→ **AIM OF THE TASK**
Render the material below as a JSON list of strings, one string per line, skipping blank lines. Leave the pictures out.
-- BEGIN RECORDS FOR THE TASK --
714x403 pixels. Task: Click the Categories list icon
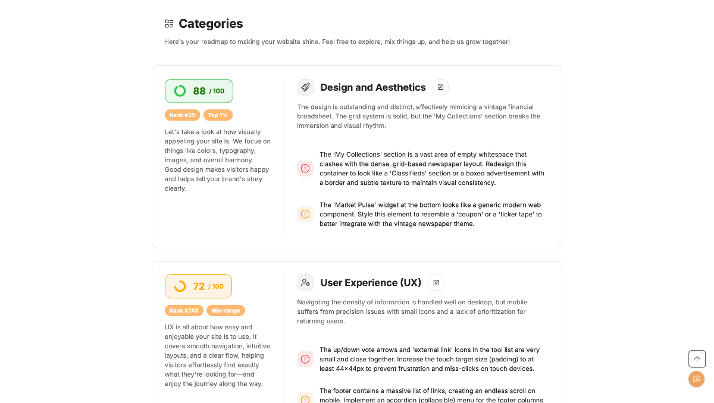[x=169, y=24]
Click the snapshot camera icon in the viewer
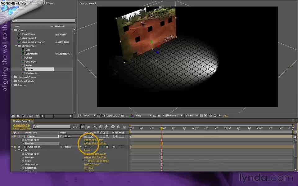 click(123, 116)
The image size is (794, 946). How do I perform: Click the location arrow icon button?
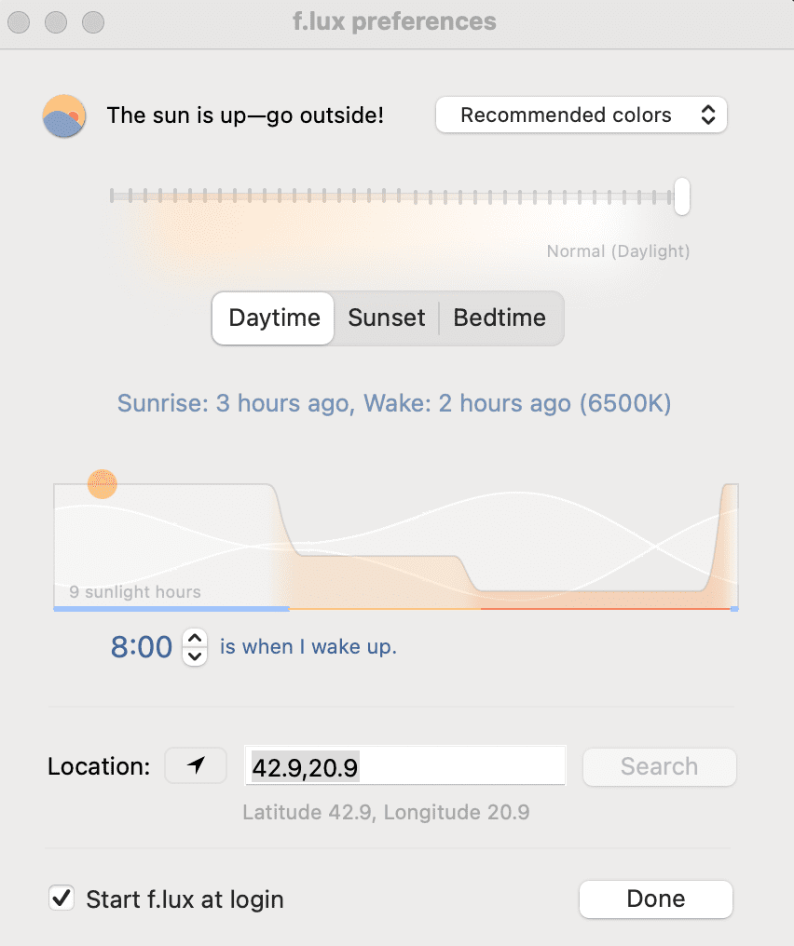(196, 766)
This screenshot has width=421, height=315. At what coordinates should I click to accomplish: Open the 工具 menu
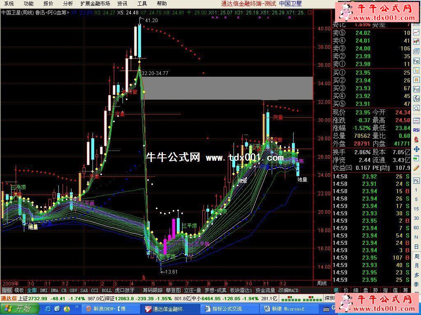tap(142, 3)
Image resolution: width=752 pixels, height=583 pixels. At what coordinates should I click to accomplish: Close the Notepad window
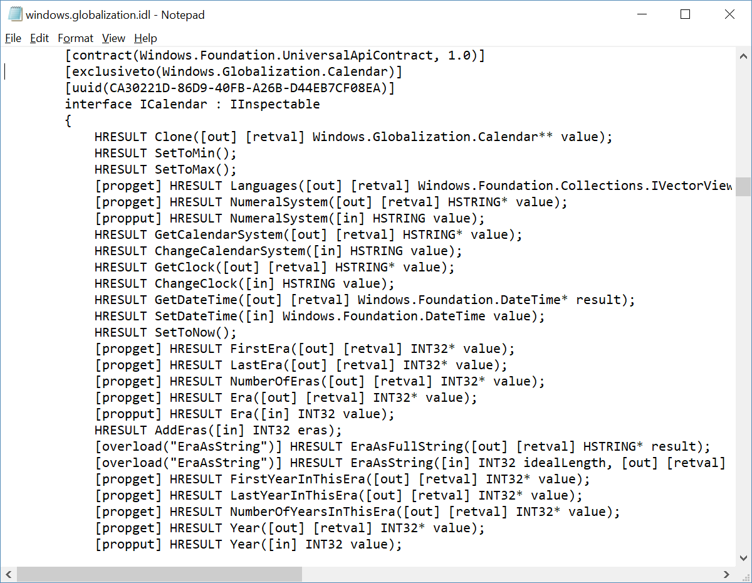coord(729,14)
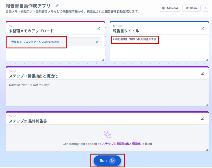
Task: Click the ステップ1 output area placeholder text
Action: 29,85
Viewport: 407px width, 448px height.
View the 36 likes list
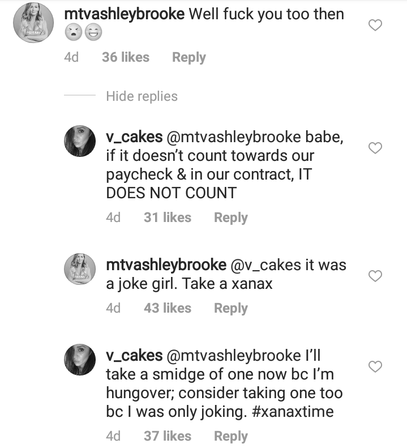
-- END RECORDS FOR THE TASK --
→ **SOLUTION FOR THIS EXERCISE**
[
  "714x403 pixels. Task: Click the Categories list icon",
  "[x=169, y=24]",
  "Click the snapshot camera icon in the viewer",
  " click(123, 116)",
  "The image size is (794, 946). How do I perform: Click the location arrow icon button?",
  "(196, 766)",
  "This screenshot has width=421, height=315. At what coordinates should I click to accomplish: Open the 工具 menu",
  "tap(142, 3)",
  "Image resolution: width=752 pixels, height=583 pixels. At what coordinates should I click to accomplish: Close the Notepad window",
  "coord(729,14)",
  "Task: Click the ステップ1 output area placeholder text",
  "Action: 29,85",
  "Viewport: 407px width, 448px height.",
  "View the 36 likes list"
]